Scope3 Co-Founder and CEO Brian O’Kelley, who many credit as a founding father of programmatic advertising, recognised that the high level of carbon emissions in the media supply chain could be significantly reduced if media wastage was removed. He and the Scope3 team are using his deep knowledge of the systems used today to drive efficiencies and reduce digital advertising’s carbon footprint. 

June says, “Programmatic was [traditionally]all about automation, allowing multiple bids to be placed to drive the highest yield, but now when we look at this system with a carbon lens, we also see unnecessary duplication of calls to ad tech vendors, energy and carbon emissions that could be saved. 

June Cheung.

“We published a report recently that showed that if you look at the emissions from display advertising and video ads in the digital ecosystem [of the top 30 countries globally with the highest volume of impressions], it’s about 7.2 million metric tonnes per year, equivalent to the electricity usage of 1.4 million households.”

When it comes to sustainability in media, one of the major challenges is knowing where to start, which includes understanding the size of the problem and the carbon associated with media activity.

With many brands having sustainability goals, media and advertising is one of the categories under the Greenhouse Gas Protocol that they will need to reduce in order to meet their net  zero commitments, and it is one of the easier ones to reduce, June says. But as with all reduction, measurement must come first.

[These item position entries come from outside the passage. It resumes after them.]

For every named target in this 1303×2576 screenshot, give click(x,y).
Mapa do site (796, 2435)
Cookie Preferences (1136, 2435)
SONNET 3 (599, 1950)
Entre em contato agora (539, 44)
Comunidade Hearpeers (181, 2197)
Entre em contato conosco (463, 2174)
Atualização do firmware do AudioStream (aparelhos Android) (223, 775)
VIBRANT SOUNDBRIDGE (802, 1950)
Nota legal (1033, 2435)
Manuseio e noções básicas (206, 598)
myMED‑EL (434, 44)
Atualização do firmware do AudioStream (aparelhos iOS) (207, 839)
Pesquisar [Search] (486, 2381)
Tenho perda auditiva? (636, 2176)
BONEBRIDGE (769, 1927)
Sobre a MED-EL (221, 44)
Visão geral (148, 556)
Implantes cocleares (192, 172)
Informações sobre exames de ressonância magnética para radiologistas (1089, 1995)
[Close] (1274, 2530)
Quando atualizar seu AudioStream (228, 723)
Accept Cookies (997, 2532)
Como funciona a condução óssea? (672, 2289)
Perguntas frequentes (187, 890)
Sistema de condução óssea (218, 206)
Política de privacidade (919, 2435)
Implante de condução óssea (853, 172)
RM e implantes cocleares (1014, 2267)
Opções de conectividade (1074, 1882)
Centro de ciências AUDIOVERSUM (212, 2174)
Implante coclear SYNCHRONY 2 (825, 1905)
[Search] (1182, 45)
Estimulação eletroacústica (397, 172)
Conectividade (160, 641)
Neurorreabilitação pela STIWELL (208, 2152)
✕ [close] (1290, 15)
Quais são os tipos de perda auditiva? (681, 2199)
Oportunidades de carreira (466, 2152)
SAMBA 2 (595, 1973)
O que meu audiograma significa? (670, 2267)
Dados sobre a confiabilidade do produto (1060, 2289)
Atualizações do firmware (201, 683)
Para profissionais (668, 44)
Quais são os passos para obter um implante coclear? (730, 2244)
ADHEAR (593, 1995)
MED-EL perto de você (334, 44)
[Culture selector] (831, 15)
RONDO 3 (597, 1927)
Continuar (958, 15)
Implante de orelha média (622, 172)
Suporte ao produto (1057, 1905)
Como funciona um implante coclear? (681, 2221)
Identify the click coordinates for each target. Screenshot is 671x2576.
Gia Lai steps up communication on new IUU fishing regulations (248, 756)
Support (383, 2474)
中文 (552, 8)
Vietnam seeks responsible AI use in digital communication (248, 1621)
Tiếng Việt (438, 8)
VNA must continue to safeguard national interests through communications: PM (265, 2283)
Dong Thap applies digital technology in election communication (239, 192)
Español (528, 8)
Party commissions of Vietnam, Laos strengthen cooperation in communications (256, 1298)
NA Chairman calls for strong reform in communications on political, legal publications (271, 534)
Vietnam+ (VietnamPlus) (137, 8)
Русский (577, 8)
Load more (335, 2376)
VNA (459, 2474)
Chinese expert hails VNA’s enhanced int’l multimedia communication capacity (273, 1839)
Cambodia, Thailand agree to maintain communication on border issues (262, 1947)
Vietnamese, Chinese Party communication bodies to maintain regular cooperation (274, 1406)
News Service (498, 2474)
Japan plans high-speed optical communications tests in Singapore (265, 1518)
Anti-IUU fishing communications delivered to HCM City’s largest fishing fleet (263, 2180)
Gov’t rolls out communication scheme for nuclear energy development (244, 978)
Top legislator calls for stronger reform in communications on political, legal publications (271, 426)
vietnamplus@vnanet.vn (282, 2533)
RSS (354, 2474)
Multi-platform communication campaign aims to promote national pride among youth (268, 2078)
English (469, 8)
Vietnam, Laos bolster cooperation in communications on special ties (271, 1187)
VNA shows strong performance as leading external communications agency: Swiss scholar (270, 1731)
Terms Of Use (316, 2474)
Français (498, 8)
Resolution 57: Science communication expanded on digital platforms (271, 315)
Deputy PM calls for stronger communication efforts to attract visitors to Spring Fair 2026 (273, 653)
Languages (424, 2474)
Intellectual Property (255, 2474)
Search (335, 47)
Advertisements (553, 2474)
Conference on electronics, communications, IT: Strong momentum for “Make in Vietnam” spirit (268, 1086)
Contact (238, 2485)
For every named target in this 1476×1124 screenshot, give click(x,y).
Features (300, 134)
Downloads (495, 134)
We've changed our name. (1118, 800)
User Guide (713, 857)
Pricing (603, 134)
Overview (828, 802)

If a brand enquires about the carbon emissions linked to their media purchase, the agency might provide a basic calculation of emissions per spending, but for optimisation, they must differentiate between carbon emissions of various channels and sites. For instance, choosing between publishers A and B involves considering the latter’s intricate supply chain which could be highly carbon-intensive due to numerous ad call providers, June explains.

Many media agencies also believe they might have to sacrifice performance to reduce carbon emissions but this is not the case.

“We’ve done lots of measurement and optimisation studies in the last year, and we consistently found that if you remove the highest emitting sites, generally they’re low-value inventory anyway.”

Scope3 analysis has shown that it is possible to reduce carbon emissions in a way that has no impact on performance, or even see performance improve, June says.

A quick win for the industry is to avoid climate risk inventory, which is extremely high emissions compared to everything else on the market. Climate risk is also correlated with low value inventory such as made for advertising sites, sites that are paying for traffic and eyeballs, designed to “game the system” to get advertising spend but they do not return quality value.

“Climate risk inventory  is our industry’s biggest form of waste. If we remove climate risk inventory from our ecosystem today, we would see a five percent increase in performance and a 20 percent decrease in carbon emissions. This is a win-win here for performance and planet.”

June urges media buyers, sellers, and planners to make use of Scope3’s research available at scope3.com in order to gain a deeper understanding of the fundamentals.

Scope3 releases a State of Sustainability report tailored for the media sector every quarter. This report outlines their open source methodology for measuring carbon emissions, establishes global and local benchmarks, and presents insights. With each quarterly publication, the report highlights new channels that Scope3 is modelling, offering an invaluable data resource for learning purposes.

“I encourage people to be curious, test and learn and remember progress over perfection. Take the first step and start measuring to understand the carbon footprint of your media activity, there’s opportunity for our industry to make a huge impact, we just need to get started.”